**Text shown:**
-- begin --

I organize Fedijams.
Like this one https://itch.io/jam/fedijam-5
These are foss jams and they try to use fediverse and Matrix for promotion and coordination, but they still have one proprietary tool in the loop: itch.io, a game store.
This is a problem for jams not only by being an ideological incoherency: it is practical too. People seem to be uncomfortable/shy to even hit the join button there (it requires an account), often opting in to just join our [matrix chat] (https://matrix.to/#/#fedijam:m.wfr.moe). And other people who see the low count are less interested as a result.
So, i thought, that for federated game developers, at least for jammers, something much better needed, safer to use and adaptable for specific needs and culture.
A Federated Gamestore
What is the bare usable minimum?
- Ability to upload games.
- Ability to host jams (event scheduling, submitting games and rating)
- No federation. Yes, for FediJams even just a self-hostable gamestore would be useful.
But just that will be very poor and unappealing.
Self-respecting minimum:
- Decorating game pages
- Decorating jam pages
- Not being spartan
The last one is very important for games and gamestores. The concept of game is about joy and having a good relaxed time.

-- end --

**Excerpted records:**
-- begin --

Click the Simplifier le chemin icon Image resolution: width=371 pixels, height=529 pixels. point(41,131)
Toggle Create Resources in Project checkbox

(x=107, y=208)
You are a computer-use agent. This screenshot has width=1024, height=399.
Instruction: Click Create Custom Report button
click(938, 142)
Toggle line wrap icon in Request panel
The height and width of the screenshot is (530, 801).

-- end --
-- begin --

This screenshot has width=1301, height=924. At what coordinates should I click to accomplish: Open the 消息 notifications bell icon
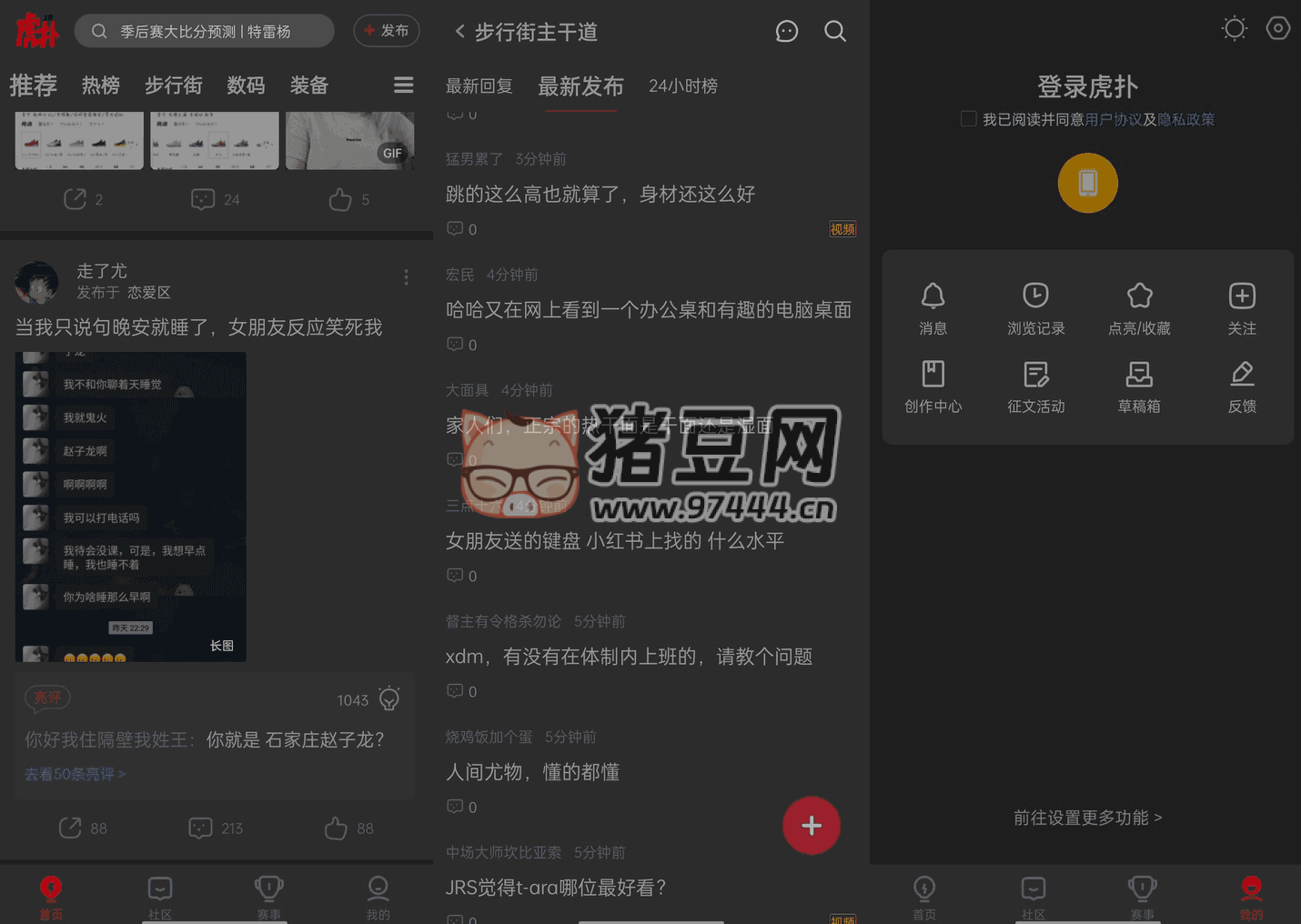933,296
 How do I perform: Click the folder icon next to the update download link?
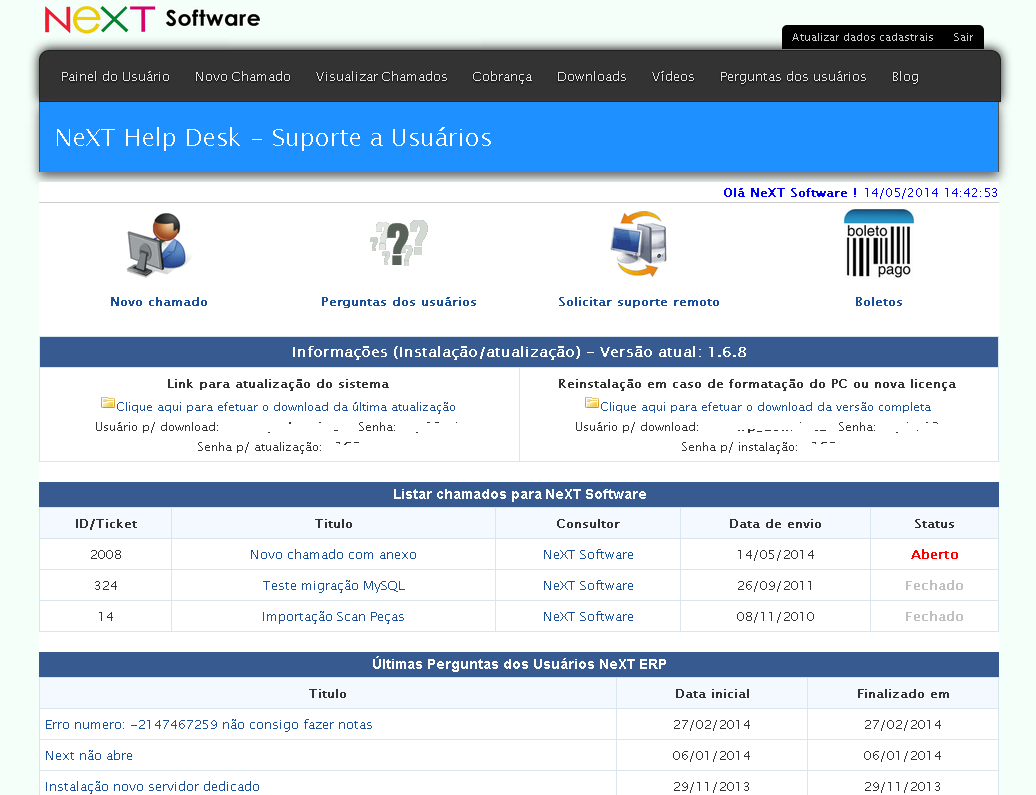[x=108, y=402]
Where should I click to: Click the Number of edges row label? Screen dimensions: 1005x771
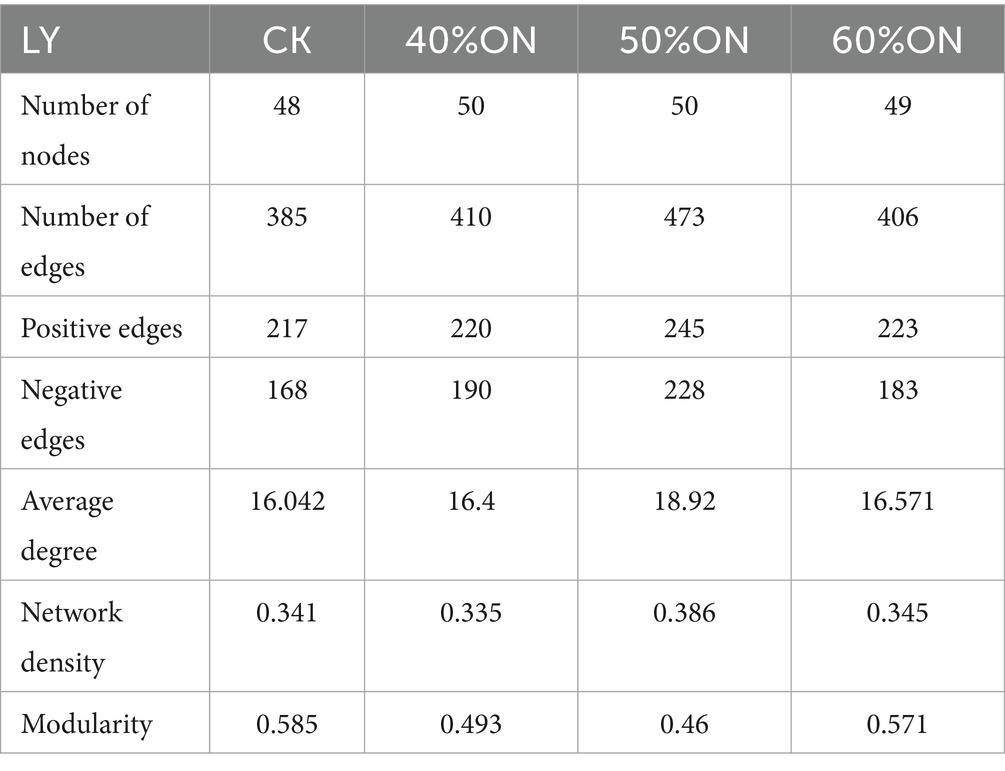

-- end --
-- begin --

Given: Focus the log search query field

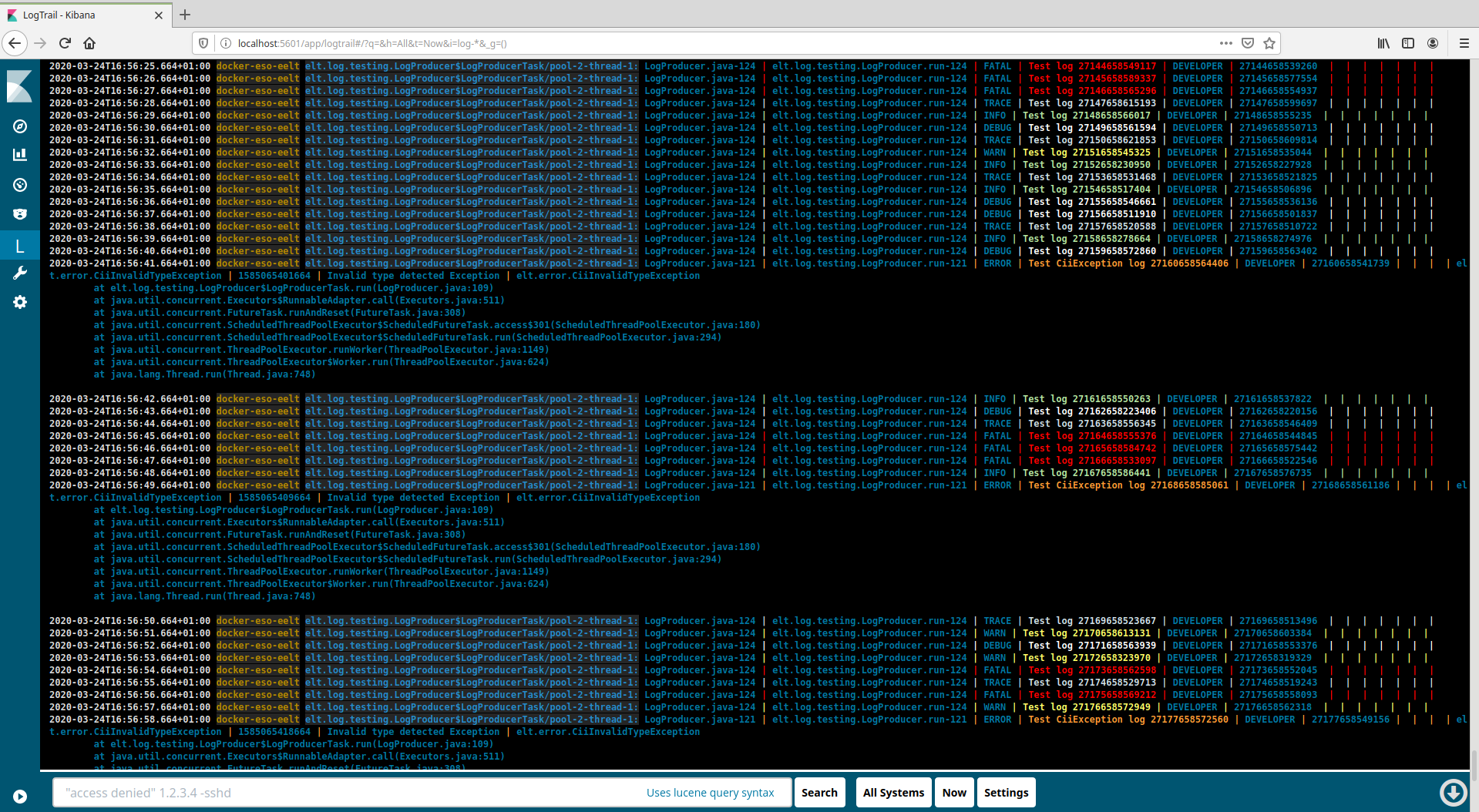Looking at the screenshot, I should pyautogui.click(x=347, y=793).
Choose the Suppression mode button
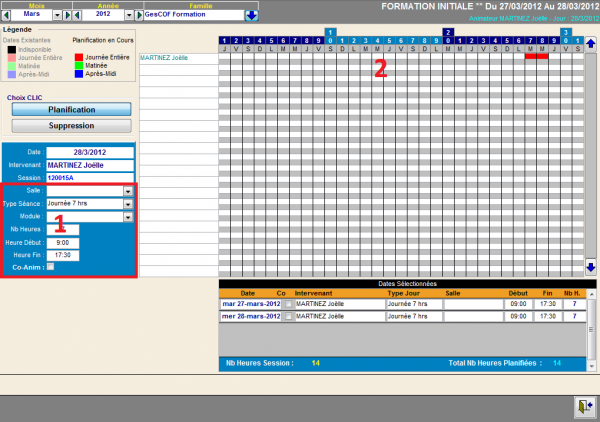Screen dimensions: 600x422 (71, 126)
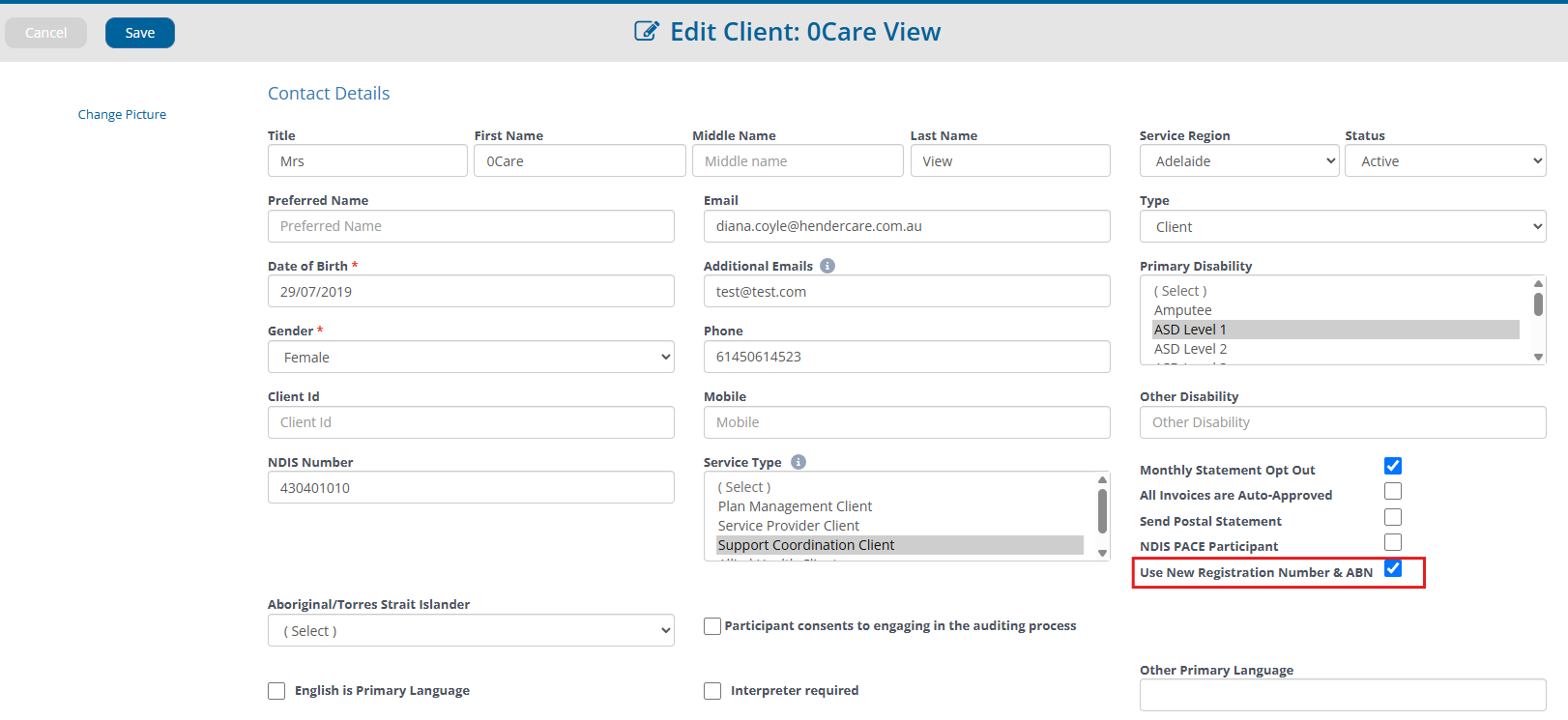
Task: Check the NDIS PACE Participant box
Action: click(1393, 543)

-- end --

**Tasks for this exercise:**
- a) In two sentences, summarize the post about a federated gamestore.
- b) In the post about a federated gamestore, what proprietary tool do Fedijams still have in the loop?
- c) Retype the post about a federated gamestore, beginning at the words "- Ability to upload" and stopping after "poor and unappealing.".

**Answers in order:**
- a) The writer organizes Fedijams, FOSS game jams promoted and coordinated through the fediverse and Matrix, and says their reliance on itch.io, a proprietary game store, is both incoherent and a practical problem, because people hesitate to join there and a low count makes others less interested. The writer proposes a federated gamestore: its bare minimum is uploading games and hosting jams, even without federation, and its self-respecting minimum adds decorated game and jam pages and a design that is not spartan.

- b) itch.io, a game store.

- c)
- Ability to upload games.
- Ability to host jams (event scheduling, submitting games and rating)
- No federation. Yes, for FediJams even just a self-hostable gamestore would be useful.
But just that will be very poor and unappealing.